An estimated one million computers running Windows are affected by the fast-
spreading Sasser computer worm in May. Victims include businesses, such as
British Airways, banks, and government offices, including Britain's Coast Guard.
The worm does not cause irreparable harm to computers or data, but it does
slow computers and cause some to quit or reboot without explanation. The
Sasser worm is different than other viruses in that users do not have to open a
file attachment to be affected by it. Instead, the worm seeks out computers
with a security flaw and then sabotages them. An 18-year-old German high
school student confessed to creating the worm. He's suspected of releasing
another version of the virus.
Virus Origins
Computer viruses are called viruses because they share some of the traits of
biological viruses. A computer virus passes from computer to computer like a
biological virus passes from person to person.
Unlike a cell, a virus has no way to reproduce by itself. Instead, a biological virus
must inject its DNA into a cell. The viral DNA then uses the cell's existing machinery
to reproduce itself. In some cases, the cell fills with new viral particles until it bursts,
releasing the virus. In other cases, the new virus particles bud off the cell one at a
time, and the cell remains alive.
A computer virus shares some of these traits. A computer virus must piggyback on
top of some other program or document in order to launch. Once it is running, it can
infect other programs or documents. Obviously, the analogy between computer and
biological viruses stretches things a bit, but there are enough similarities that the
name sticks.
Virus History
Traditional computer viruses were first widely seen in the late 1980s, and they came
about because of several factors. The first factor was the spread of personal
computers (PCs). Prior to the 1980s, home computers were nearly non-existent or
they were toys. Real computers were rare, and they were locked away for use by
"experts." During the 1980s, real computers started to spread to businesses and
homes because of the popularity of the IBM PC (released in 1982) and the Apple
Macintosh (released in 1984). By the late 1980s, PCs were widespread in businesses,
homes and college campuses.
Virus Evolution
As virus creators became more sophisticated, they learned new tricks. One important
trick was the ability to load viruses into memory so they could keep running in the
background as long as the computer remained on. This gave viruses a much more
effective way to replicate themselves. Another trick was the ability to infect the boot
sector on floppy disks and hard disks. The boot sector is a small program that is the
first part of the operating system that the computer loads. It contains a tiny program
that tells the computer how to load the rest of the operating system. By putting its
code in the boot sector, a virus can guarantee it is executed. It can load itself into
memory immediately and run whenever the computer is on. Boot sector viruses can
infect the boot sector of any floppy disk inserted in the machine, and on college
campuses, where lots of people share machines, they could spread like wildfire.
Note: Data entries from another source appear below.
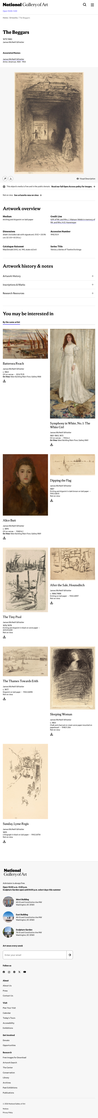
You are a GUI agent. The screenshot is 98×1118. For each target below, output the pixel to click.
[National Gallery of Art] (49, 872)
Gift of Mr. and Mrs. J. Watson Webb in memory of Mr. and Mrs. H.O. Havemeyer (73, 221)
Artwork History (12, 276)
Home (5, 17)
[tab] (11, 322)
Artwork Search (10, 1062)
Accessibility (8, 1023)
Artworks (13, 17)
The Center (8, 1067)
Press (5, 990)
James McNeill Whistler (13, 59)
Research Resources (13, 293)
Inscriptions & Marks (14, 284)
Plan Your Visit (9, 1007)
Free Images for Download (14, 1057)
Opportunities (9, 1045)
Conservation (9, 1072)
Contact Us (8, 995)
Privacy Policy (8, 1112)
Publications (8, 1092)
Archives (7, 1082)
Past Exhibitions (10, 1087)
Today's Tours (9, 1017)
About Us (7, 985)
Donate (6, 1040)
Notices (5, 1109)
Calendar (7, 1013)
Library (6, 1077)
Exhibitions (8, 1028)
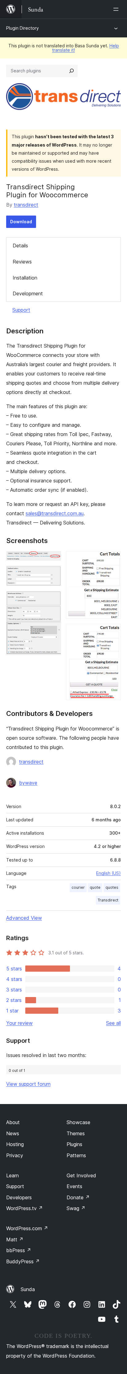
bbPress (18, 1250)
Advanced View (24, 918)
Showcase (78, 1122)
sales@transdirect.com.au (55, 513)
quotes (111, 887)
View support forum (28, 1084)
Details (20, 245)
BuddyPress (23, 1261)
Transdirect (108, 900)
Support (21, 310)
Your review (19, 1023)
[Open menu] (117, 9)
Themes (76, 1133)
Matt (14, 1239)
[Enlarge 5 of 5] (112, 632)
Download (21, 221)
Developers (19, 1197)
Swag (76, 1208)
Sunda (28, 1289)
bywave (28, 783)
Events (74, 1186)
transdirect (26, 205)
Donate (78, 1197)
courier (78, 887)
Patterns (76, 1155)
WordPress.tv (24, 1208)
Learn (12, 1175)
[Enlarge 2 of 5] (53, 574)
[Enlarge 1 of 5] (53, 559)
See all (113, 1023)
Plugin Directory (22, 28)
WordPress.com (27, 1228)
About (13, 1122)
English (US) (108, 873)
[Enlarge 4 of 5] (112, 559)
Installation (25, 278)
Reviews (22, 262)
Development (28, 293)
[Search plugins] (71, 71)
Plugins (74, 1144)
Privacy (14, 1155)
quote (95, 887)
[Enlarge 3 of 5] (53, 599)
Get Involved (81, 1175)
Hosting (15, 1144)
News (12, 1133)
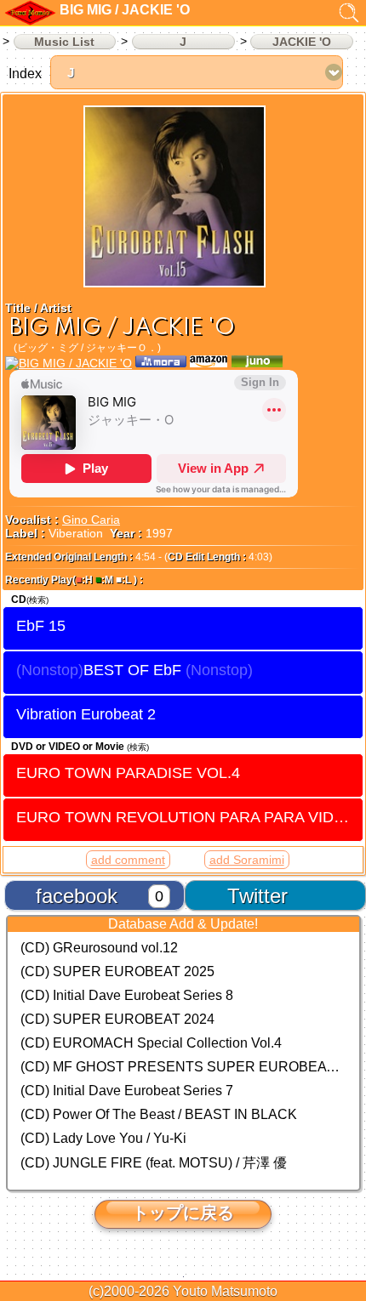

In general, neither executable nor boot sector viruses are very threatening any
longer. The first reason for the decline has been the huge size of today's programs.
Nearly every program you buy today comes on a compact disc. Compact discs
(CDs) cannot be modified, and that makes viral infection of a CD unlikely, unless the
manufacturer permits a virus to be burned onto the CD during production. The
programs are so big that the only easy way to move them around is to buy the CD.
People certainly can't carry applications around on floppy disks like they did in the
1980s, when floppies full of programs were traded like baseball cards. Boot sector
viruses have also declined because operating systems now protect the boot sector.
Infection from boot sector viruses and executable viruses is still possible. Even so, it
is a lot harder, and these viruses don't spread nearly as quickly as they once did. Call
it "shrinking habitat," if you want to use a biological analogy. The environment of
floppy disks, small programs and weak operating systems made these viruses
possible in the 1980s, but that environmental niche has been largely eliminated by
huge executables, unchangeable CDs and better operating system safeguards.
• You should make sure that Macro Virus Protection is enabled in all
Microsoft applications, and you should NEVER run macros in a document
unless you know what they do. There is seldom a good reason to add
macros to a document, so avoiding all macros is a great policy.
The Computer Virus & Unauthorized Computer Access Countermeasures Group (VUAC)
receives reports about detections and damage caused by intrusive computer viruses. The
VUAC operates Anti-Computer-Virus Committee, whose members are representatives from
associations of IT industries and academies.
They analyze the accumulated incident reports and endeavor in devising countermeasures.
The results of their investigations as well as recommendations are publicized monthly
through the media such as newspapers and magazines.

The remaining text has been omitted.